:: Текст задания A ::
Преобразуйте в JSON-список строк часть записей, которая открывается строкой, содержащей «Go to ebright's portal (316, 1236)», и закрывается строкой, содержащей «Facebook (734, 812)», включая обе. Каждая строка записей должна стать отдельной строкой списка, пустые строки пропустите.

:: Фрагмент документа ::
*****
В случае с Брюсовым дело обстояло несколько сложнее, ибо в его практике пристальное внимание к оккультизму сочеталось с сознательной фальсификацией оккультных явлений. Мне уже приходилось говорить о том, как он, фальсифицируя «явления» во время спиритических сеансов, одновременно всеми силами выражает уверенность в их существовании и ведет дневники сеансов, тщательно хранит записи впечатлений А. А. Ланга от транса и пр.8 Психологические мотивы такого поведения, естественно, не могут быть истолкованы сколько-нибудь однозначно, но в качестве гипотезы, работающей в контексте темы нашей конференции, хотелось бы предложить такой вариант: медиумическое состояние для него является такой же высшей точкой проявления личности, как и все прочие предельные состояния, среди которых особо выделяется страсть (во время этих фальсифицируемых сеансов он, как то выразительно и предельно откровенно, до непристойности, описано в дневнике, устанавливает интимные контакты с нравящейся ему девушкой). Рождение поэзии требует от него максимального выплеска духовной энергии, разбудить которую может страсть, общение с духами, а в другие моменты, также подробно описанные в дневнике, — и природа, и искусство, и многое прочее, вплоть до подобия политической активности. Все это, на мой взгляд, свидетельствует о том, что в психологии Брюсова уживалось типично интеллигентское представление о человеческой природе, столь выразительно описанное Булгаковым, с отчетливым осознанием того, что ответ на все «проклятые вопросы» должен быть принципиально не таким, каким он бывал у интеллигентов и интеллигенции в целом.
————————
7 РГБ. Ф. 358. Карт. 254. Ед. хр. 26. Л. 5 об.-б. Письмо от 12 августа не обозначенного года.
8 См.: Богомолов Н. А. К семантике слова «декадент» у молодого Брюсова // Пятые Тыняновские чтения: Тезисы докладов и материалы для обсуждения. Рига, 1988.
Так, например, в высшей степени показательно, что характернейшему для интеллигенции морализму Брюсов противопоставляет осознанный аморализм, в котором штампы романтического мышления первой половины XIX века, в наибольшей степени восходящие к примитивно понятому Лермонтову, сочетаются со вполне бытовым сексуальным поведением, характерным для его собственного времени, только иногда приобретающим эксцессивный характер. То же относится и к регулярному потреблению алкоголя (ср. слова Вл, Ходасевича о коньяке как «„национальном” напитке московского символизма»9), тем не менее решительно разделяющемуся по функции: одно дело выпивка за семейным обедом или в гостях у родительских друзей, и совсем иное — с Бальмонтом или Балтрушайтисом, что превращается в «открывание бездн». Не буду цитировать многочисленные строки дневника конца 90-х годов, подтверждающие мою мысль, обращу внимание лишь на описание визита Бальмонта в Москву в конце 1902 году, когда уже переменившийся Брюсов как будто смотрит на самого себя с известного временного расстояния: «Недавно в Москве был Бальмонт. Я провел с ним 36 часов. Бальмонт осуществил в себе то, о чем я мечтал бывало. Он достиг свободы от всех внешностей и условностей. Его жизнь подчиняется только прихоти его мгновения. <…> За полтора суток прошло передо мной по меньшей мере с десяток драм (конечно, любовных) <…> Он ликовал, рассказывал мне длинные серии все того же—о соблазненных, обманутых и купленных женщинах. Потом мы всячески опьяняли себя, и были пьяны, и совершали разные „безумные” поступки. <…> Еще неделя, он уехал в Париж, чтобы искать новых опьяняющих и новых женщин. А я остался и уже навсегда знаю, что это не для меня»10.
*****
Строки данных

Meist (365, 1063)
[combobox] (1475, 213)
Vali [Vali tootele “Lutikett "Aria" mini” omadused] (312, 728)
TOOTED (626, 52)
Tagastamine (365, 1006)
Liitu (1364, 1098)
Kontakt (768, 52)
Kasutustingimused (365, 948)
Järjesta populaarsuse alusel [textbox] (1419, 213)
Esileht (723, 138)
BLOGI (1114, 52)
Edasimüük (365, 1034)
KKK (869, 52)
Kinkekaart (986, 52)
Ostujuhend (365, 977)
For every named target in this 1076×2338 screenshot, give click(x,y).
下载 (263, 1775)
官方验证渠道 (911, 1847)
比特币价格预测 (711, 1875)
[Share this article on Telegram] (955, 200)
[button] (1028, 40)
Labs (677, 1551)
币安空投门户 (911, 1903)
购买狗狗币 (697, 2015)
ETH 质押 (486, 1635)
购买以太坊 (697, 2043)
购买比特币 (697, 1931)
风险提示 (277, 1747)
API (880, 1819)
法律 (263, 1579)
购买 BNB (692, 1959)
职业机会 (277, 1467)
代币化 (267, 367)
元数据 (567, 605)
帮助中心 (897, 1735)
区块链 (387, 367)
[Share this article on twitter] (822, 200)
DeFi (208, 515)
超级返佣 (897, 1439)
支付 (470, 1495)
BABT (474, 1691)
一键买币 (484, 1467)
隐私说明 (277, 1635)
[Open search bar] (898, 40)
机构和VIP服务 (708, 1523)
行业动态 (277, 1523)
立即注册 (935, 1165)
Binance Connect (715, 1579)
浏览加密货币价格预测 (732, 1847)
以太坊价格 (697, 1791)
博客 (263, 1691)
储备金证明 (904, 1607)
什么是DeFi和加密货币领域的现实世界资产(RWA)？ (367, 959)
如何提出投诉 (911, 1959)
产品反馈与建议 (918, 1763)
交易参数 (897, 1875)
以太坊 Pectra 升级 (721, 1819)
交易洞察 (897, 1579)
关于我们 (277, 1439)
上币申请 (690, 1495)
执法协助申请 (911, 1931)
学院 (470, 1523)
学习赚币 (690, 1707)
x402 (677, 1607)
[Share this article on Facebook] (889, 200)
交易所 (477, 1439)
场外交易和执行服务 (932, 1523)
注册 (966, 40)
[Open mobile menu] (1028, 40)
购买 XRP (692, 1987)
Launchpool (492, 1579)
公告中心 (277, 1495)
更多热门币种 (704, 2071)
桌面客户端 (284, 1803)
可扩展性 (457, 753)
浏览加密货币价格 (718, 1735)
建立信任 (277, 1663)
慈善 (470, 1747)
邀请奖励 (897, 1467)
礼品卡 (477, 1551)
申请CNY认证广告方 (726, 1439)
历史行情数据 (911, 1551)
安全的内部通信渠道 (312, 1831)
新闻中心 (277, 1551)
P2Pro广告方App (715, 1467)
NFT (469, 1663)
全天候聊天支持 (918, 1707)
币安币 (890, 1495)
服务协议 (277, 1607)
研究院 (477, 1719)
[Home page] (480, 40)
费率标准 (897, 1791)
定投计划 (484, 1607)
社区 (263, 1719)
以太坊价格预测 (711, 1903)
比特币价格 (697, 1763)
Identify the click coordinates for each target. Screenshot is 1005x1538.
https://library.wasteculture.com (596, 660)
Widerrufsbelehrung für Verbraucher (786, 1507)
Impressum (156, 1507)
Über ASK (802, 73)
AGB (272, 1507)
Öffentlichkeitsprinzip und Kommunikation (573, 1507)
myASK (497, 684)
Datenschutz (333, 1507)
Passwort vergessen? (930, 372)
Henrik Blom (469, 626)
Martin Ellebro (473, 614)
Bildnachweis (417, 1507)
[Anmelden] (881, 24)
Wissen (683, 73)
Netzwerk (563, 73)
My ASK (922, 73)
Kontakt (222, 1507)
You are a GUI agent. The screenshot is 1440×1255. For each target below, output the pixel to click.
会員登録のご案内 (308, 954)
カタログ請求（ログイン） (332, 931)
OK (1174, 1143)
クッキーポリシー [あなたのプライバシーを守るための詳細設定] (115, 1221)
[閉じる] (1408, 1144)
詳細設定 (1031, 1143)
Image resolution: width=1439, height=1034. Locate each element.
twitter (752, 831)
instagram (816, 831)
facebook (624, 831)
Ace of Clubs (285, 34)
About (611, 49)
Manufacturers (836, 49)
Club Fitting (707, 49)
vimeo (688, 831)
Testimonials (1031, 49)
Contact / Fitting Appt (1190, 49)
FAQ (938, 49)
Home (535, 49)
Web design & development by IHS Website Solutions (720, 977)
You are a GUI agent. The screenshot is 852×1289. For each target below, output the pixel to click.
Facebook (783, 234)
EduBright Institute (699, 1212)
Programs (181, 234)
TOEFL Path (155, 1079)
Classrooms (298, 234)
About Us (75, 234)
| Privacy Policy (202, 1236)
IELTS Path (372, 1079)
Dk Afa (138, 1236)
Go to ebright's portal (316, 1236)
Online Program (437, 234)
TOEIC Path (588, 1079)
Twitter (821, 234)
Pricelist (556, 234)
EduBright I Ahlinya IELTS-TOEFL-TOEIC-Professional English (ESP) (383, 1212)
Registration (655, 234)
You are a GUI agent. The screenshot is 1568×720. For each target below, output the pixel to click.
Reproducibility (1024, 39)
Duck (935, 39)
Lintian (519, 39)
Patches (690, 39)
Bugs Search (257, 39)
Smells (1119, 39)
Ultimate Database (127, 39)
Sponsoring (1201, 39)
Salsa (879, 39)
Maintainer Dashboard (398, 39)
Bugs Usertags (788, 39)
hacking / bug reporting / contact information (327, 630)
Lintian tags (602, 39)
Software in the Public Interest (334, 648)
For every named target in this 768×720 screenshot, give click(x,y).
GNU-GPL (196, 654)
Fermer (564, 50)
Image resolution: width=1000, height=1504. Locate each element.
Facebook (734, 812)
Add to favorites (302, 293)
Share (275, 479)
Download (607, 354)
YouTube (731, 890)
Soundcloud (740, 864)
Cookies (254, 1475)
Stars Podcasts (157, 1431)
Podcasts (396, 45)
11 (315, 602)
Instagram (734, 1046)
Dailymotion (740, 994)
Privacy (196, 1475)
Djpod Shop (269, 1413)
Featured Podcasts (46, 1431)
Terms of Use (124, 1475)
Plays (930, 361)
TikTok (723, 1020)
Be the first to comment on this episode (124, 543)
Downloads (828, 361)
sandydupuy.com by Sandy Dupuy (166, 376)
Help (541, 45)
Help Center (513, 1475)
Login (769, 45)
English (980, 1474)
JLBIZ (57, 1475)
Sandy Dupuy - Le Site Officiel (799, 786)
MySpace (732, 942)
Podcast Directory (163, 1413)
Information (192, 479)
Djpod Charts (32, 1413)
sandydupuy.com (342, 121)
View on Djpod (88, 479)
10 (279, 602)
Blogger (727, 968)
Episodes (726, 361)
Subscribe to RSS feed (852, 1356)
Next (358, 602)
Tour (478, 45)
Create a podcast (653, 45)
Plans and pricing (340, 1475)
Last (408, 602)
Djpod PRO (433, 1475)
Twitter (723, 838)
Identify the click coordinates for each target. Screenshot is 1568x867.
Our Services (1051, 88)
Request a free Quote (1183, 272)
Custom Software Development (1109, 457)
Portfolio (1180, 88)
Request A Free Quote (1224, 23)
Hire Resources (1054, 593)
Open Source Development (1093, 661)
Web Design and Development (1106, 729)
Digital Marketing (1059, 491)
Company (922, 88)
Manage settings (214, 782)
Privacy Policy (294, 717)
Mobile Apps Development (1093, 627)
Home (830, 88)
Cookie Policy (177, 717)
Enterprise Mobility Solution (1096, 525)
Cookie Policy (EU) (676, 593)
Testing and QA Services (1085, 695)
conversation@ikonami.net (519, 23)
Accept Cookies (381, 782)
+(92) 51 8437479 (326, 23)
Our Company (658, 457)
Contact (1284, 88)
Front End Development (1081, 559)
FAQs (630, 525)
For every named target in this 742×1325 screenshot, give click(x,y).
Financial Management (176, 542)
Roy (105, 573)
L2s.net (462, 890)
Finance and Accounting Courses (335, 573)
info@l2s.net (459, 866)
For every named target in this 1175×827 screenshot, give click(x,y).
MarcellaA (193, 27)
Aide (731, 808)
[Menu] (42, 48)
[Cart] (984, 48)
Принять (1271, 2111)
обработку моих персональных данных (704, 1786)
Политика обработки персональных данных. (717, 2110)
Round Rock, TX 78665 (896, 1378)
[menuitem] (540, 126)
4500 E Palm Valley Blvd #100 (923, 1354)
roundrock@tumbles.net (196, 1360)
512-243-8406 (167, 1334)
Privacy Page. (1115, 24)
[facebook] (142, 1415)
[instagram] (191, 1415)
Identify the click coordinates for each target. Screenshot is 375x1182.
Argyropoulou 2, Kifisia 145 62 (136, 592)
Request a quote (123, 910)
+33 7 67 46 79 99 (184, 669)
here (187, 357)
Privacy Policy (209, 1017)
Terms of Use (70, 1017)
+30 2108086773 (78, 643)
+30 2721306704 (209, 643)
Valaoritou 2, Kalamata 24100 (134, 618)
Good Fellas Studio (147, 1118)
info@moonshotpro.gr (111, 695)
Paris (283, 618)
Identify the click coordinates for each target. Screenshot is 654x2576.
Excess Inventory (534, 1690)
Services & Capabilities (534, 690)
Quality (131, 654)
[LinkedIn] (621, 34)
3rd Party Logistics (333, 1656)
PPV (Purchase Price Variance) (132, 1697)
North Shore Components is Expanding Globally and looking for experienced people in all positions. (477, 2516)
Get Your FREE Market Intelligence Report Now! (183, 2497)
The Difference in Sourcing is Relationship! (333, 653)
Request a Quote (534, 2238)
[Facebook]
*****
:: Текст задания B ::
Верните без изменений фрагмент текста о Брюсове, который открывается словами «8 См.: Богомолов» и закрывается словами «обсуждения. Рига, 1988.».

:: Ответ к упражнению A ::
[
  "Go to ebright's portal (316, 1236)",
  "Online Program (437, 234)",
  "TOEIC Path (588, 1079)",
  "Twitter (821, 234)",
  "Pricelist (556, 234)",
  "EduBright I Ahlinya IELTS-TOEFL-TOEIC-Professional English (ESP) (383, 1212)",
  "Registration (655, 234)",
  "You are a GUI agent. The screenshot is 1568×720. For each target below, output the pixel to click.",
  "Reproducibility (1024, 39)",
  "Duck (935, 39)",
  "Lintian (519, 39)",
  "Patches (690, 39)",
  "Bugs Search (257, 39)",
  "Smells (1119, 39)",
  "Ultimate Database (127, 39)",
  "Sponsoring (1201, 39)",
  "Salsa (879, 39)",
  "Maintainer Dashboard (398, 39)",
  "Bugs Usertags (788, 39)",
  "hacking / bug reporting / contact information (327, 630)",
  "Lintian tags (602, 39)",
  "Software in the Public Interest (334, 648)",
  "For every named target in this 768×720 screenshot, give click(x,y).",
  "GNU-GPL (196, 654)",
  "Fermer (564, 50)",
  "Image resolution: width=1000, height=1504. Locate each element.",
  "Facebook (734, 812)"
]

:: Ответ к упражнению B ::
8 См.: Богомолов Н. А. К семантике слова «декадент» у молодого Брюсова // Пятые Тыняновские чтения: Тезисы докладов и материалы для обсуждения. Рига, 1988.